#### Raw data ####
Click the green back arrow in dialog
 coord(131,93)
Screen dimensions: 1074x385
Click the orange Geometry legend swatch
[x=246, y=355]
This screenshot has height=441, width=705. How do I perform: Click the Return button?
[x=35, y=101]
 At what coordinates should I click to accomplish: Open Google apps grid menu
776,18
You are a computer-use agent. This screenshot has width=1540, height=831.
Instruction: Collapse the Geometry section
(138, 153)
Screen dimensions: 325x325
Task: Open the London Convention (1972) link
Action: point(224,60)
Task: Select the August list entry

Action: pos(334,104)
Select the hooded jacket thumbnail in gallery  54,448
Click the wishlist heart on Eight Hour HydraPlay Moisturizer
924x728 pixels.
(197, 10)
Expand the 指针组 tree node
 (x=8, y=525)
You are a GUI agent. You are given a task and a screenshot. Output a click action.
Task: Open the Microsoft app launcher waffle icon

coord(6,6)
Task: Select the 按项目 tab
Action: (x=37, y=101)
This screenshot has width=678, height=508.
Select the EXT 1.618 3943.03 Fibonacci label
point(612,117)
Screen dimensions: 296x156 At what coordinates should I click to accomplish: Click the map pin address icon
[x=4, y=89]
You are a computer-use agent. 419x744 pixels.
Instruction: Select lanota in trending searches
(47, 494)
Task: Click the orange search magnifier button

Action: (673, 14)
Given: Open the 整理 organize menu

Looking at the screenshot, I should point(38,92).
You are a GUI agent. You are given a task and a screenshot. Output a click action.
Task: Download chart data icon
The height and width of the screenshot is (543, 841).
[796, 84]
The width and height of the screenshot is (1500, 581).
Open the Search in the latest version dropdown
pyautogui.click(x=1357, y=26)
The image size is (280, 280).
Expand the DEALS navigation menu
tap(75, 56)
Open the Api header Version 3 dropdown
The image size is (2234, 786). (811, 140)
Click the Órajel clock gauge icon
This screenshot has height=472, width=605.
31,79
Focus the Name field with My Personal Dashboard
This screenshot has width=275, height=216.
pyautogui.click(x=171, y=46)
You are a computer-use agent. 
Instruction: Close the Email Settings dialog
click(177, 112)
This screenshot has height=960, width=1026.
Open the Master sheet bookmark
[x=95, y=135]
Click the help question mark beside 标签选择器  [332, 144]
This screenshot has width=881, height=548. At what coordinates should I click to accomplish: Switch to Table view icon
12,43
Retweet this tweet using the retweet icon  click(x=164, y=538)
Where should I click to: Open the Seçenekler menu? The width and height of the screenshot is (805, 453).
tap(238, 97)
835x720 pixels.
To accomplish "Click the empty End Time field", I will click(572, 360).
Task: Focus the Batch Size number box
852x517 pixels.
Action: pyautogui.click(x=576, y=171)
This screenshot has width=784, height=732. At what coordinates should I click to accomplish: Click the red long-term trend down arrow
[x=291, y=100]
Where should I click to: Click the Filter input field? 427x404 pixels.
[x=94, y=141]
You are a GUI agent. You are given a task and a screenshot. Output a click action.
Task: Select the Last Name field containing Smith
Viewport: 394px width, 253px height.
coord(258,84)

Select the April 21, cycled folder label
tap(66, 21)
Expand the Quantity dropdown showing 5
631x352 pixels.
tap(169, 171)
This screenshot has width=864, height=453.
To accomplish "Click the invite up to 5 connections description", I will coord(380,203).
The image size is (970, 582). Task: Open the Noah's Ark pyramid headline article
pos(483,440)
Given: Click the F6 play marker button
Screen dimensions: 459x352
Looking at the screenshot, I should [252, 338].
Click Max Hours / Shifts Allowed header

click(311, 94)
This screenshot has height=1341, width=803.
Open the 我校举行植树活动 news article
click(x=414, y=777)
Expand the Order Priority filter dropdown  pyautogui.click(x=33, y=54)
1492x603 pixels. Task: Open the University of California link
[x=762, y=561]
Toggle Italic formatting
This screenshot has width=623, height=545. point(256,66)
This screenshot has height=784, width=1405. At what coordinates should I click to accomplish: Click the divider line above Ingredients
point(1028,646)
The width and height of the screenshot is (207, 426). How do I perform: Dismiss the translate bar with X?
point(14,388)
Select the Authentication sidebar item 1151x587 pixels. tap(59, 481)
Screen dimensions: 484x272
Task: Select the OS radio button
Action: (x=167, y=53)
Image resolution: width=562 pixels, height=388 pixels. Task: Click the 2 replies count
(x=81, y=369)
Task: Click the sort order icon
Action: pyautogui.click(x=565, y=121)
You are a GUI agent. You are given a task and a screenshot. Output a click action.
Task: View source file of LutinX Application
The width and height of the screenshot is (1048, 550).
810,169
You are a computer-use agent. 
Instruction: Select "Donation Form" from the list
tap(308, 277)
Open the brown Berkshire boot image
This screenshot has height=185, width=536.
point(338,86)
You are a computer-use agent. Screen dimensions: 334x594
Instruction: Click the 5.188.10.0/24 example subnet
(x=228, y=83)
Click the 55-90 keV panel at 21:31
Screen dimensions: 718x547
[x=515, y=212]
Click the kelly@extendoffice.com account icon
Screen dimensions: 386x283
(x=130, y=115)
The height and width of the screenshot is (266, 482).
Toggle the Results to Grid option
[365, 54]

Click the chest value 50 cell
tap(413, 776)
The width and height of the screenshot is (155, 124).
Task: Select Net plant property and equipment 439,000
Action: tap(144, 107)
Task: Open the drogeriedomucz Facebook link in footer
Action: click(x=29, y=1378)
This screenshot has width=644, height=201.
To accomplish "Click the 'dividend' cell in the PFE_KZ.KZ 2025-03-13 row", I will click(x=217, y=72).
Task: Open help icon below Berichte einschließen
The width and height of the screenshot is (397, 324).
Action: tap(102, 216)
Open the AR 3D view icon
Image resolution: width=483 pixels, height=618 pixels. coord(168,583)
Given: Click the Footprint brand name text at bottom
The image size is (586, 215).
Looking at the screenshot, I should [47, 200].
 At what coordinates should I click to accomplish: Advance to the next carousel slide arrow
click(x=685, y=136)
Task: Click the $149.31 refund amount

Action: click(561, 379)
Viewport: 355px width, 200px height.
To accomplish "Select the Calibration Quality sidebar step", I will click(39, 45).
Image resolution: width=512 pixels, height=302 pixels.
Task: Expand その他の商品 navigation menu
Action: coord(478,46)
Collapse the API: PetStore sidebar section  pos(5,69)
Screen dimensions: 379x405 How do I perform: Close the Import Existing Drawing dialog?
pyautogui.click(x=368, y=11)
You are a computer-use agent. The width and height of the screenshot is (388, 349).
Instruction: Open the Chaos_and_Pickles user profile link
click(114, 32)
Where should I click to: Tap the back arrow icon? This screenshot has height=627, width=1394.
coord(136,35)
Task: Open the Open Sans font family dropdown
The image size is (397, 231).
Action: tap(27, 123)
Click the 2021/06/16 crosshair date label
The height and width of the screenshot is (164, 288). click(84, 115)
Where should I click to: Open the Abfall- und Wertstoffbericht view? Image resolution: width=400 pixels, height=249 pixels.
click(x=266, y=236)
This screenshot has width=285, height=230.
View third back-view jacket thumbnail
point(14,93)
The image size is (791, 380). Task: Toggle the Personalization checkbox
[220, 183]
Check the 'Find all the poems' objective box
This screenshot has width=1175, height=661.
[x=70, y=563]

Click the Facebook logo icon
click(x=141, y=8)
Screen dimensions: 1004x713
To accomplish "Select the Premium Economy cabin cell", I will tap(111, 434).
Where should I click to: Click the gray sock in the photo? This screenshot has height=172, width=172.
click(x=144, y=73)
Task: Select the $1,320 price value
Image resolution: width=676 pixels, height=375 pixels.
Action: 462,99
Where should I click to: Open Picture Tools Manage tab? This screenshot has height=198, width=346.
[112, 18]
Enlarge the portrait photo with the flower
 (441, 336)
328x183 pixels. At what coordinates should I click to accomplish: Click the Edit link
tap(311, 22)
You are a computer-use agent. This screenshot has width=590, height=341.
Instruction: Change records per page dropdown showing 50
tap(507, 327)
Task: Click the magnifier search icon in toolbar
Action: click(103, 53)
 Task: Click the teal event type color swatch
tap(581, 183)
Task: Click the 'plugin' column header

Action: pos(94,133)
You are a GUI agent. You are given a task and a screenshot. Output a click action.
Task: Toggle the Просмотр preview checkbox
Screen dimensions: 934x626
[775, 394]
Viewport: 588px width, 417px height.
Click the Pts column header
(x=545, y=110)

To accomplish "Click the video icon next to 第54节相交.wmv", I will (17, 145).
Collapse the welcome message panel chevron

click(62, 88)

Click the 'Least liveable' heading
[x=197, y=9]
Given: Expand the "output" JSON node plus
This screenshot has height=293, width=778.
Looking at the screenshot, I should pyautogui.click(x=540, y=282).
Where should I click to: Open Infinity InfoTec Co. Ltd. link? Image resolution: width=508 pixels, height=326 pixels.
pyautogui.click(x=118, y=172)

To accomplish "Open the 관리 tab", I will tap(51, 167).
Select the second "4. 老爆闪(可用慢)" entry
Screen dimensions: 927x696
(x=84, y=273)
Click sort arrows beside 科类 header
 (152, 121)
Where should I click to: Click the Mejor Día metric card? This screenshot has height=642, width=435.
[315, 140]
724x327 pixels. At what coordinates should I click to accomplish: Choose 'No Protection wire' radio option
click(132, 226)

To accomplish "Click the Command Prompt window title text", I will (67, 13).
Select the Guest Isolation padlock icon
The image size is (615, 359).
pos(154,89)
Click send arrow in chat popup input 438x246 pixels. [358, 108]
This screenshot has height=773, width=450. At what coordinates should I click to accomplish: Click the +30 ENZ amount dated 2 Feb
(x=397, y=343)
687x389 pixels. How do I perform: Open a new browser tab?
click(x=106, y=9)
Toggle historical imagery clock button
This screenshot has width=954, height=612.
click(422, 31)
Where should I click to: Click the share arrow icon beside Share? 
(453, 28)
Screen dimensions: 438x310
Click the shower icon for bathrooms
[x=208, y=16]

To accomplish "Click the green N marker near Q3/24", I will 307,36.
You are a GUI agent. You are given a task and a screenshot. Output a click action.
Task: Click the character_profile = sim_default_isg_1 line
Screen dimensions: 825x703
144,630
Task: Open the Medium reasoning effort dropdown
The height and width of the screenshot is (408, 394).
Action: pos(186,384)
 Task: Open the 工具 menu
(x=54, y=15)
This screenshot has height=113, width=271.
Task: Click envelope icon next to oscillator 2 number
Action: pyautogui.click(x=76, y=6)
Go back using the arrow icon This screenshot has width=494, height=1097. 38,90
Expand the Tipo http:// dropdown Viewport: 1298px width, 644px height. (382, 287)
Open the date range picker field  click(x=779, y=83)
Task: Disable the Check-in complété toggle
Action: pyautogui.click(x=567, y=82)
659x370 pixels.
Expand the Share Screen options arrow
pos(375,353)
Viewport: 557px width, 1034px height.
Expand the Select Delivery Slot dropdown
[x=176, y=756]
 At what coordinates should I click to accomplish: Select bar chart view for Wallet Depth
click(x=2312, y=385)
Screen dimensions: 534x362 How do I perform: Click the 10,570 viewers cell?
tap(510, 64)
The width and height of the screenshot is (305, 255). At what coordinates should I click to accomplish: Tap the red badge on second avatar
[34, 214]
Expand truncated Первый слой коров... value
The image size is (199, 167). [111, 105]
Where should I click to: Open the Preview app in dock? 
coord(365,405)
####
» **About this exercise**: Show the lines of the entries that include the string "computer", copying each in full.

» **Answer section**:
You are a computer-use agent. This screenshot has width=1540, height=831.
You are a computer-use agent. 419x744 pixels.
You are a computer-use agent. 
You are a computer-use agent. 
You are a computer-use agent. Screen dimensions: 334x594
You are a computer-use agent. The width and height of the screenshot is (388, 349).
You are a computer-use agent. This screenshot has width=590, height=341.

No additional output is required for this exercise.